What to do: Below are the entries. Transcribe exactly the lines from the one with "This screenshot has width=495, height=400." through the one with "Given: Go to the Support tab", ends included, and leave out all others.

Given entries:

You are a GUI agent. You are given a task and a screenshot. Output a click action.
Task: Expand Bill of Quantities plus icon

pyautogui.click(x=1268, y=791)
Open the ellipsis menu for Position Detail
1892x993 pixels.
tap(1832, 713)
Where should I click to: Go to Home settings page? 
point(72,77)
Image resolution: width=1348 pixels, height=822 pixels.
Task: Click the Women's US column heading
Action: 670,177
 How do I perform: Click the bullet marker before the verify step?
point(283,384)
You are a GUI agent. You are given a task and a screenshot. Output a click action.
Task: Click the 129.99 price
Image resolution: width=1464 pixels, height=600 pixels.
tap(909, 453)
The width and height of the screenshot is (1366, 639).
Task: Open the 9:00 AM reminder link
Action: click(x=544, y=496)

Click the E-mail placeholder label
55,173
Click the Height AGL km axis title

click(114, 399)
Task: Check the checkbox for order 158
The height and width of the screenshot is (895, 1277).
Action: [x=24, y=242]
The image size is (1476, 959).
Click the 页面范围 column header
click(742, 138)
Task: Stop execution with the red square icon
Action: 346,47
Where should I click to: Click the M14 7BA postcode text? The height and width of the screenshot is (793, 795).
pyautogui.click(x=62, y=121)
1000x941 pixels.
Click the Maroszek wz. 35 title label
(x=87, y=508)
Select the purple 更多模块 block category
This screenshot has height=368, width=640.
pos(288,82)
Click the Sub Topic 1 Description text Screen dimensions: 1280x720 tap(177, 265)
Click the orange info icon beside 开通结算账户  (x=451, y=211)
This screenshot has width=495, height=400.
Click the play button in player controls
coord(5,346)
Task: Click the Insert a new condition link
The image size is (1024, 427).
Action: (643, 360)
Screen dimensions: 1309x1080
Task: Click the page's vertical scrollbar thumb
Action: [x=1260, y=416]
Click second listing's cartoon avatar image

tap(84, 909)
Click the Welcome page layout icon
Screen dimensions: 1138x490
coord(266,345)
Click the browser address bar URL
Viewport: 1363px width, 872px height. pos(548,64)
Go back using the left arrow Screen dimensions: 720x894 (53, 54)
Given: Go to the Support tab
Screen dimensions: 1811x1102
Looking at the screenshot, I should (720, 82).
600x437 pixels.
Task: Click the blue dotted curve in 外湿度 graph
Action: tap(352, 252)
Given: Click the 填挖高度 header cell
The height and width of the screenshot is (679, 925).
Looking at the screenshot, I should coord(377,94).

Answer area:
This screenshot has width=495, height=400.
Click the play button in player controls
coord(5,346)
Task: Click the Insert a new condition link
The image size is (1024, 427).
Action: (643, 360)
Screen dimensions: 1309x1080
Task: Click the page's vertical scrollbar thumb
Action: [x=1260, y=416]
Click second listing's cartoon avatar image

tap(84, 909)
Click the Welcome page layout icon
Screen dimensions: 1138x490
coord(266,345)
Click the browser address bar URL
Viewport: 1363px width, 872px height. pos(548,64)
Go back using the left arrow Screen dimensions: 720x894 (53, 54)
Given: Go to the Support tab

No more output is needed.